NEW YORK (AP) - October 2, 2013

"I've learned my lesson," said Anna Malova as she left a Manhattan court, wearing a black suit, black stockings and spiked-heel ankle boots. "I look at the world with clear eyes."

Malova, who finished in the top 10 in the 1998 Miss Universe pageant, was accused of stealing prescription pads from doctors, writing herself prescriptions for pain and anti-anxiety drugs, and filling or trying to fill them at pharmacies 14 times, sometimes even after initial arrests in February 2010 and May 2010.

Manhattan Criminal Court Judge Richard Weinberg on Tuesday dropped all those charges, plus a clothing-store shoplifting case.
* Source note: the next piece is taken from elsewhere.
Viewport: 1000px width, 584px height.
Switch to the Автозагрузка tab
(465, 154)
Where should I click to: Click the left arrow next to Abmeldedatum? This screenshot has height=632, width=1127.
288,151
Malova's lawyer said the theft also stemmed from drug addiction.

The city special narcotics prosecutor's office wanted Malova's treatment extended another three months. But the judge decided Malova had met requirements to get the charges dismissed by going through rehabilitation. "You can be very proud of yourself in getting your life back," Weinberg said but warned: "If you find yourself failing, you'll be back before me."

Malova, 42, went into inpatient drug rehabilitation in June 2011, in a process courts call "diversion" to treatment.
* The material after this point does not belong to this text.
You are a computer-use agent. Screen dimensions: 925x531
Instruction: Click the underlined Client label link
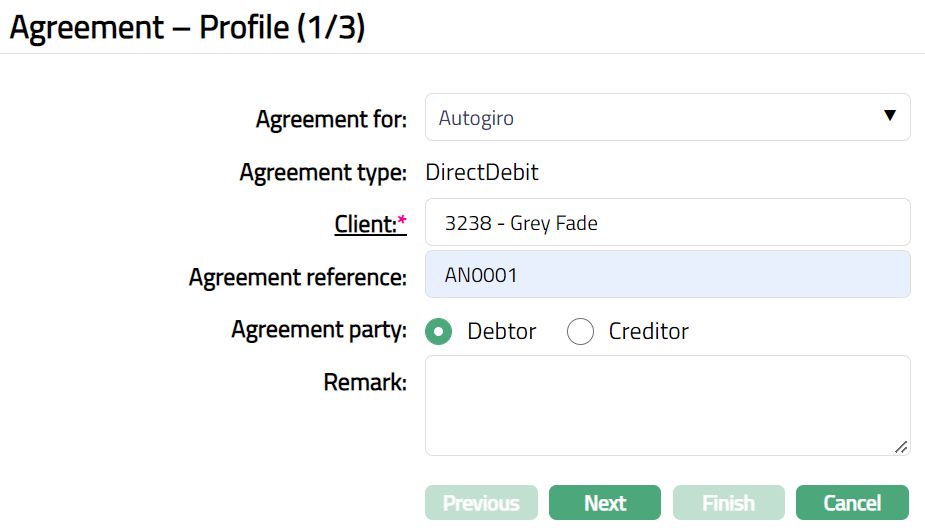click(366, 224)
She was initially supposed to be in the program for about a year. But she was jailed for about a month in late 2011 after authorities said she caused problems at the rehab center. Then she got into trouble again in March 2012, when prosecutors said she had been hoarding pills to try to get high while in treatment.

Her lawyer, Robert Gottlieb, has said those problems stemmed from Malova's drug dependency.

She eventually was allowed to leave rehab for court-supervised outpatient treatment. In arguing Tuesday that she needed more time in the outpatient program, prosecutors noted that she still takes an anti-anxiety drug and doesn't have a job, normally a requirement for completing a rehab program.

Gottlieb said doctors have prescribed the medication for her, and she is volunteering at a music company. The publicity surrounding her case, she said, has made it difficult to find a paying job.